“The other day I watched a child playing. She and her invisible friends were apparently on some kind of inter-planetary expedition. Their spaceship was an empty soda can. They sped through space on high adventure, complete with all the sounds you’d expect from intergalactic travelers. I thought to myself: if I were outside doing this, city officials would come for me and take me away where I could not harm myself or others. And so I mused—how does this kind of play disappear in most people, somewhere between childhood and geezerhood? It goes away, I think, as we are told to “grow up,” with manifestations like study, get serious, and make a living. All necessary in their own way, but they should never have been permitted to eliminate play. My stick horse approves this message.”
An important person in my life posted this great observation online the other day. He likes to talk about himself as being a “geezer” when in fact he probably gets around more in his life now that he’s reached “geezer” status than most teenagers do in their prime. 🙂
My observation aside, his question got me thinking this morning about how often I really allow myself to play. What do I think is really going on when a kid is playing like described above and could I play like that as an adult? When I think back to my days as a kid playing in my room or on the playground, I remember the grand adventures that inhabited my mind. I remember rescuing my GI Joe figures from a bottomless pit on our stairwell or even braving the icy cold of the Hoth Planet acting as a Rebel Soldier at recess in grade school. Stormtroopers at 6 o’clock! Get’em! When looking at this sort of imaginative play from an adult perspective I see a level of self trust and fearless joy happening that I am imagine would take a bit of personal persuasion in myself to conjure up these days. So what’s the major difference between then and now? As my friend asked, when and how does this type of play disappear? I think we’re on to something revealing here.
For me, I think it’s about consciousness, or rather self-consciousness and codependency. Back then I wasn’t worried about what other people were going to say if they saw me enjoying myself no matter what I was doing. Why? Can you imagine playing like this now? As my friend said so well “if I were outside doing this, city officials would come for me and take me away where I could not harm myself or others. ” As adults we don’t often feel like we have permission to really play for fear of disapproval in some form. As a kid we were CONSTANTLY being told “GO PLAY!” Not only did we have permission to play as a kid we were ordered! The adults in our lives might have really just wanted us out of their hair for a bit but they were doing us a great service by giving us permission to go play. That is until we grew up.
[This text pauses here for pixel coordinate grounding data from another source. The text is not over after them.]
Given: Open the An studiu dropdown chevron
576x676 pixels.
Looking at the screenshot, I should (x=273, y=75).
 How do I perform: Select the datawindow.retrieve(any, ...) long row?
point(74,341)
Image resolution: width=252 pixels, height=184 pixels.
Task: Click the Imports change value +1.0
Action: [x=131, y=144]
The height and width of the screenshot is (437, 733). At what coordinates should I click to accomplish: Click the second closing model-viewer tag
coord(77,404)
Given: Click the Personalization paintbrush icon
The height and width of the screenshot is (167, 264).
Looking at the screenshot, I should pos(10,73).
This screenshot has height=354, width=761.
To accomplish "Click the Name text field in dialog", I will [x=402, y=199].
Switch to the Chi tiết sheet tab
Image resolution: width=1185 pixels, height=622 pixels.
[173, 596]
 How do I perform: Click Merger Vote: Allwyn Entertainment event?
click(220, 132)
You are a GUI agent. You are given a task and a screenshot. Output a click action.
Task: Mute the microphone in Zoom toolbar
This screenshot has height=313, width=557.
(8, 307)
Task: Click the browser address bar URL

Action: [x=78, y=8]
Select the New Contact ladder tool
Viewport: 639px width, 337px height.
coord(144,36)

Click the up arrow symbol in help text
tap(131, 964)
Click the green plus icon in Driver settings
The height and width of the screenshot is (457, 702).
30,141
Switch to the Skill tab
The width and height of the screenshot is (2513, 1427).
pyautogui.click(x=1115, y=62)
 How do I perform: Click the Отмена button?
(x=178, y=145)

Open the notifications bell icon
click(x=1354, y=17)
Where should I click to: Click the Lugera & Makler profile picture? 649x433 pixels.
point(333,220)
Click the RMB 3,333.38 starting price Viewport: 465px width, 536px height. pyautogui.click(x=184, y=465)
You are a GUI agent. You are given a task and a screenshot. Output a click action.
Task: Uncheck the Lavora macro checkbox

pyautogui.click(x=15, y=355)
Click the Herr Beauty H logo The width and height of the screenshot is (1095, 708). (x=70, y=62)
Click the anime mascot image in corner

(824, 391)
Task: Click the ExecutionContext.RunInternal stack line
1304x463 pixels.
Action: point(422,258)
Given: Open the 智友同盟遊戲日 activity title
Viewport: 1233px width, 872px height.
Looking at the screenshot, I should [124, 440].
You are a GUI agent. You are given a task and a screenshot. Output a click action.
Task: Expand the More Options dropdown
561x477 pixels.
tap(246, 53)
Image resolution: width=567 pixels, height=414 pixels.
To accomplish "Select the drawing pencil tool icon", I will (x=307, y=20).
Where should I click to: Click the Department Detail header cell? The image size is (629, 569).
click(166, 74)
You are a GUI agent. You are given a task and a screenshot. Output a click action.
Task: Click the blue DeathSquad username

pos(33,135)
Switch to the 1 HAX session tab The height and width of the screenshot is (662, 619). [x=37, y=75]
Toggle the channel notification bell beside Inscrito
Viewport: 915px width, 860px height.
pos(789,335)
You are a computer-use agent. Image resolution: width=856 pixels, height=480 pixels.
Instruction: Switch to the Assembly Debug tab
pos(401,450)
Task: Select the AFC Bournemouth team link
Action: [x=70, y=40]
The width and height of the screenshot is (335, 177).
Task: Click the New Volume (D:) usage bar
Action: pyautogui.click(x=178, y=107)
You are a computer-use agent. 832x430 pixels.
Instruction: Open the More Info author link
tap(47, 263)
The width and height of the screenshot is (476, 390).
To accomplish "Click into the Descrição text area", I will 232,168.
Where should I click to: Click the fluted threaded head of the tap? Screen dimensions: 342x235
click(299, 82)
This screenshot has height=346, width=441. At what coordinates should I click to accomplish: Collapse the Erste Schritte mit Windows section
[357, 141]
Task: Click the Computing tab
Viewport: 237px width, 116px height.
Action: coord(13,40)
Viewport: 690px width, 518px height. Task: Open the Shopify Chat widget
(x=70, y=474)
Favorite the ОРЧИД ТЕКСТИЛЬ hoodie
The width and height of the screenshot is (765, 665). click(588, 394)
As adults we are responsible for our own happiness and well being. There is no one who is going to tell us to GO PLAY. If we want to play we have to do it of our own accord. Many of us are in the middle of uncovering old patterns from childhood and, if you think about it, co-dependency plays right into that idea of wanting permission to GO PLAY. Even more so, what if we do make that decision to play on our own and then someone sees us? We didn’t have permission to enjoy ourselves did we? Will we be judged? We’re adults now. Society frowns upon adults who act like children and what do children do more than anything else? PLAY.
It’s funny but I just remembered that my son watches these videos online of other people playing video games that are hugely popular called “Let’s Play” videos. Could it be that even our children are starting to lose some of the freedom and child like sense of play at a younger age due to the fact they are more exposed to grown up ideas at a younger age? Is there more watching of play rather than actual playing happening in our kid’s lives? Hopefully not but it is something to think about.
I think we all need more PLAY in our lives. The more we PLAY, the more we inhabit our own reality in a conscious and independent manner. We face our fears without a thought. We forget about our illusionary worries. We reconnect with our child like souls the way they long to be loved. We grow stronger and more confident and isn’t that what many of us are working on right now in this “Second Half” of our lives?
We all have plenty of time in our lives to include real PLAY. Yes we do! Star by giving yourself permission. Not sure how to start playing? Just think about how you used to PLAY as a kid. You can’t get it wrong. Just thinking about playing starts opening you up to all sorts of personal FREEDOM. Let your imagination take it from there and be fearless.
How will you PLAY today?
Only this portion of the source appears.